» Work instructions:
Reproduce the data below, swapping "Customization tab" for "Personalization tab" and leaving everything else unchanged.

— start Extracted information —

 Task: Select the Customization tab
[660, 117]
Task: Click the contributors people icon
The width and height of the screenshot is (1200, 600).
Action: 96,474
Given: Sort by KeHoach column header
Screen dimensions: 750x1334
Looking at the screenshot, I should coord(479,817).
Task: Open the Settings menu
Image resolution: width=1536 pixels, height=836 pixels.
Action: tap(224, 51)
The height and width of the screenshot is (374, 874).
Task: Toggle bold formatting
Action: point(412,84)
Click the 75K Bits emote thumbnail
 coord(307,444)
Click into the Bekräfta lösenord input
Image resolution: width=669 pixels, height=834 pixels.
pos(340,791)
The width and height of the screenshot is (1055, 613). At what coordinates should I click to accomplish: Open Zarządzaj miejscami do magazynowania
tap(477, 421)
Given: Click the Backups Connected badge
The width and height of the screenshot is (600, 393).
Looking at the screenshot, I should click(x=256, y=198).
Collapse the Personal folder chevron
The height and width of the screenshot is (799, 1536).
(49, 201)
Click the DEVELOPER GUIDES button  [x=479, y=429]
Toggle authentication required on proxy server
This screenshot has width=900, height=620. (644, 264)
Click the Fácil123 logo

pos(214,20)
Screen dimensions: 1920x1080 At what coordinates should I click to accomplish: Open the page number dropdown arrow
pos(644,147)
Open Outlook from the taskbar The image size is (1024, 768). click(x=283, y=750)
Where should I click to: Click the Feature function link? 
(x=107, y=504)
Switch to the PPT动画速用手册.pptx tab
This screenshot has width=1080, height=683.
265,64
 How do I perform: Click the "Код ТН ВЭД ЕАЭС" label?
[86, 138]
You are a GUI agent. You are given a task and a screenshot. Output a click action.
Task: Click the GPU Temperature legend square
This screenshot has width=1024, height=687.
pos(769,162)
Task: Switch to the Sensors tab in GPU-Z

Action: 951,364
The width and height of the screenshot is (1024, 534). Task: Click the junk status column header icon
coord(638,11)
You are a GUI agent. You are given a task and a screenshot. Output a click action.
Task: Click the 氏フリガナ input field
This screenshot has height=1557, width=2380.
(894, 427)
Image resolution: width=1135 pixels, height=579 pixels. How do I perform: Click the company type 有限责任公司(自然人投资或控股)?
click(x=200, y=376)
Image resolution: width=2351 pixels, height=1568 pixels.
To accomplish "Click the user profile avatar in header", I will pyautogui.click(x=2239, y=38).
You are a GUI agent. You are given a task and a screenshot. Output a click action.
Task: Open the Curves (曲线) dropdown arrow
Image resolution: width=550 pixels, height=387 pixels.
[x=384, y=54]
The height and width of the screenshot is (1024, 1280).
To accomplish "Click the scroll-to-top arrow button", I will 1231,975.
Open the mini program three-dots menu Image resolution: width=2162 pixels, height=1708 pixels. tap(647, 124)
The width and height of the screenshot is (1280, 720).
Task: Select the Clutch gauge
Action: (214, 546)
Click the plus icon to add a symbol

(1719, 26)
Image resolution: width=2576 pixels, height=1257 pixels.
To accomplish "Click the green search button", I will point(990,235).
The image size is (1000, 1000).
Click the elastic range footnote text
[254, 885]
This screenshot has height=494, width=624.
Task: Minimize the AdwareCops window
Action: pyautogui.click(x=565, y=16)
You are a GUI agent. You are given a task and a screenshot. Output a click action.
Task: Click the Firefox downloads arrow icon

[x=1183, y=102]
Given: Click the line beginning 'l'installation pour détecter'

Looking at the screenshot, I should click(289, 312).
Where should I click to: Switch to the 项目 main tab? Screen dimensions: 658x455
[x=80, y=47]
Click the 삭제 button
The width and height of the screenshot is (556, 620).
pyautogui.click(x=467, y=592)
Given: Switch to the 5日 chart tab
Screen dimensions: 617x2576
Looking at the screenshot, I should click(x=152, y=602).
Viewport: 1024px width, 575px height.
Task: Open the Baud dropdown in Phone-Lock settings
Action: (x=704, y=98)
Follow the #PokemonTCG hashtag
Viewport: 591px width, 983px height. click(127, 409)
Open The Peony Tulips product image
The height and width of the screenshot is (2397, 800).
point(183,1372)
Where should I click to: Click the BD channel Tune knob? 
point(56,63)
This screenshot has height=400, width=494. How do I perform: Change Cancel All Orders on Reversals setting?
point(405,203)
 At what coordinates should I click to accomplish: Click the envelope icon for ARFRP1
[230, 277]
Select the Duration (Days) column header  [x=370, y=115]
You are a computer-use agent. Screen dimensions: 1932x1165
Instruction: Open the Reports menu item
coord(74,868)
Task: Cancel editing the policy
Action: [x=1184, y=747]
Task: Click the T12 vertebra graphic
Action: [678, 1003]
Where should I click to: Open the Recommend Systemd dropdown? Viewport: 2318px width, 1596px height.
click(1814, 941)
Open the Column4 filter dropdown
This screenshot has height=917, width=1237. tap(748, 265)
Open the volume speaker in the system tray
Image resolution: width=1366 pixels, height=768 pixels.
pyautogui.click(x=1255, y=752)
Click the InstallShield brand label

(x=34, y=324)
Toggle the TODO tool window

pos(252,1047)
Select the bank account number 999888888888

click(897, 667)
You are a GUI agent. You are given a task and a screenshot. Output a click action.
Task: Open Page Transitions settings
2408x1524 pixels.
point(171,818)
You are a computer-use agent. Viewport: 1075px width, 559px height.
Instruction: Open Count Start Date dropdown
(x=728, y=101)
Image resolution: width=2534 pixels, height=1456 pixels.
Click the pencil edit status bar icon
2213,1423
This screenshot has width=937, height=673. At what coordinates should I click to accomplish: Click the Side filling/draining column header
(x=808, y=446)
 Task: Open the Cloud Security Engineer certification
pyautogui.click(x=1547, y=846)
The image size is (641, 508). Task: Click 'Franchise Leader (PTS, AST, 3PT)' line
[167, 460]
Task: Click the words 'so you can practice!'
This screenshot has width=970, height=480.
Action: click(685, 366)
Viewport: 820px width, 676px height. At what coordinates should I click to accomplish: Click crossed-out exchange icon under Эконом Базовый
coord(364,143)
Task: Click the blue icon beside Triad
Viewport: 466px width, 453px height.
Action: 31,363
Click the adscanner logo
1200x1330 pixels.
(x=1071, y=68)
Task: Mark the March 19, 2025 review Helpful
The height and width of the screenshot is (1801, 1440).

— end Extracted information —

» The result:
 Task: Select the Personalization tab
[660, 117]
Task: Click the contributors people icon
The width and height of the screenshot is (1200, 600).
Action: 96,474
Given: Sort by KeHoach column header
Screen dimensions: 750x1334
Looking at the screenshot, I should coord(479,817).
Task: Open the Settings menu
Image resolution: width=1536 pixels, height=836 pixels.
Action: tap(224, 51)
The height and width of the screenshot is (374, 874).
Task: Toggle bold formatting
Action: point(412,84)
Click the 75K Bits emote thumbnail
 coord(307,444)
Click into the Bekräfta lösenord input
Image resolution: width=669 pixels, height=834 pixels.
pos(340,791)
The width and height of the screenshot is (1055, 613). At what coordinates should I click to accomplish: Open Zarządzaj miejscami do magazynowania
tap(477, 421)
Given: Click the Backups Connected badge
The width and height of the screenshot is (600, 393).
Looking at the screenshot, I should click(x=256, y=198).
Collapse the Personal folder chevron
The height and width of the screenshot is (799, 1536).
(49, 201)
Click the DEVELOPER GUIDES button  [x=479, y=429]
Toggle authentication required on proxy server
This screenshot has width=900, height=620. (644, 264)
Click the Fácil123 logo

pos(214,20)
Screen dimensions: 1920x1080 At what coordinates should I click to accomplish: Open the page number dropdown arrow
pos(644,147)
Open Outlook from the taskbar The image size is (1024, 768). click(x=283, y=750)
Where should I click to: Click the Feature function link? 
(x=107, y=504)
Switch to the PPT动画速用手册.pptx tab
This screenshot has width=1080, height=683.
265,64
 How do I perform: Click the "Код ТН ВЭД ЕАЭС" label?
[86, 138]
You are a GUI agent. You are given a task and a screenshot. Output a click action.
Task: Click the GPU Temperature legend square
This screenshot has width=1024, height=687.
pos(769,162)
Task: Switch to the Sensors tab in GPU-Z

Action: 951,364
The width and height of the screenshot is (1024, 534). Task: Click the junk status column header icon
coord(638,11)
You are a GUI agent. You are given a task and a screenshot. Output a click action.
Task: Click the 氏フリガナ input field
This screenshot has height=1557, width=2380.
(894, 427)
Image resolution: width=1135 pixels, height=579 pixels. How do I perform: Click the company type 有限责任公司(自然人投资或控股)?
click(x=200, y=376)
Image resolution: width=2351 pixels, height=1568 pixels.
To accomplish "Click the user profile avatar in header", I will pyautogui.click(x=2239, y=38).
You are a GUI agent. You are given a task and a screenshot. Output a click action.
Task: Open the Curves (曲线) dropdown arrow
Image resolution: width=550 pixels, height=387 pixels.
[x=384, y=54]
The height and width of the screenshot is (1024, 1280).
To accomplish "Click the scroll-to-top arrow button", I will 1231,975.
Open the mini program three-dots menu Image resolution: width=2162 pixels, height=1708 pixels. tap(647, 124)
The width and height of the screenshot is (1280, 720).
Task: Select the Clutch gauge
Action: (214, 546)
Click the plus icon to add a symbol

(1719, 26)
Image resolution: width=2576 pixels, height=1257 pixels.
To accomplish "Click the green search button", I will point(990,235).
The image size is (1000, 1000).
Click the elastic range footnote text
[254, 885]
This screenshot has height=494, width=624.
Task: Minimize the AdwareCops window
Action: pyautogui.click(x=565, y=16)
You are a GUI agent. You are given a task and a screenshot. Output a click action.
Task: Click the Firefox downloads arrow icon

[x=1183, y=102]
Given: Click the line beginning 'l'installation pour détecter'

Looking at the screenshot, I should click(289, 312).
Where should I click to: Switch to the 项目 main tab? Screen dimensions: 658x455
[x=80, y=47]
Click the 삭제 button
The width and height of the screenshot is (556, 620).
pyautogui.click(x=467, y=592)
Given: Switch to the 5日 chart tab
Screen dimensions: 617x2576
Looking at the screenshot, I should click(x=152, y=602).
Viewport: 1024px width, 575px height.
Task: Open the Baud dropdown in Phone-Lock settings
Action: (x=704, y=98)
Follow the #PokemonTCG hashtag
Viewport: 591px width, 983px height. click(127, 409)
Open The Peony Tulips product image
The height and width of the screenshot is (2397, 800).
point(183,1372)
Where should I click to: Click the BD channel Tune knob? 
point(56,63)
This screenshot has height=400, width=494. How do I perform: Change Cancel All Orders on Reversals setting?
point(405,203)
 At what coordinates should I click to accomplish: Click the envelope icon for ARFRP1
[230, 277]
Select the Duration (Days) column header  [x=370, y=115]
You are a computer-use agent. Screen dimensions: 1932x1165
Instruction: Open the Reports menu item
coord(74,868)
Task: Cancel editing the policy
Action: [x=1184, y=747]
Task: Click the T12 vertebra graphic
Action: [678, 1003]
Where should I click to: Open the Recommend Systemd dropdown? Viewport: 2318px width, 1596px height.
click(1814, 941)
Open the Column4 filter dropdown
This screenshot has height=917, width=1237. tap(748, 265)
Open the volume speaker in the system tray
Image resolution: width=1366 pixels, height=768 pixels.
pyautogui.click(x=1255, y=752)
Click the InstallShield brand label

(x=34, y=324)
Toggle the TODO tool window

pos(252,1047)
Select the bank account number 999888888888

click(897, 667)
You are a GUI agent. You are given a task and a screenshot. Output a click action.
Task: Open Page Transitions settings
2408x1524 pixels.
point(171,818)
You are a computer-use agent. Viewport: 1075px width, 559px height.
Instruction: Open Count Start Date dropdown
(x=728, y=101)
Image resolution: width=2534 pixels, height=1456 pixels.
Click the pencil edit status bar icon
2213,1423
This screenshot has width=937, height=673. At what coordinates should I click to accomplish: Click the Side filling/draining column header
(x=808, y=446)
 Task: Open the Cloud Security Engineer certification
pyautogui.click(x=1547, y=846)
The image size is (641, 508). Task: Click 'Franchise Leader (PTS, AST, 3PT)' line
[167, 460]
Task: Click the words 'so you can practice!'
This screenshot has width=970, height=480.
Action: click(685, 366)
Viewport: 820px width, 676px height. At what coordinates should I click to accomplish: Click crossed-out exchange icon under Эконом Базовый
coord(364,143)
Task: Click the blue icon beside Triad
Viewport: 466px width, 453px height.
Action: 31,363
Click the adscanner logo
1200x1330 pixels.
(x=1071, y=68)
Task: Mark the March 19, 2025 review Helpful
The height and width of the screenshot is (1801, 1440).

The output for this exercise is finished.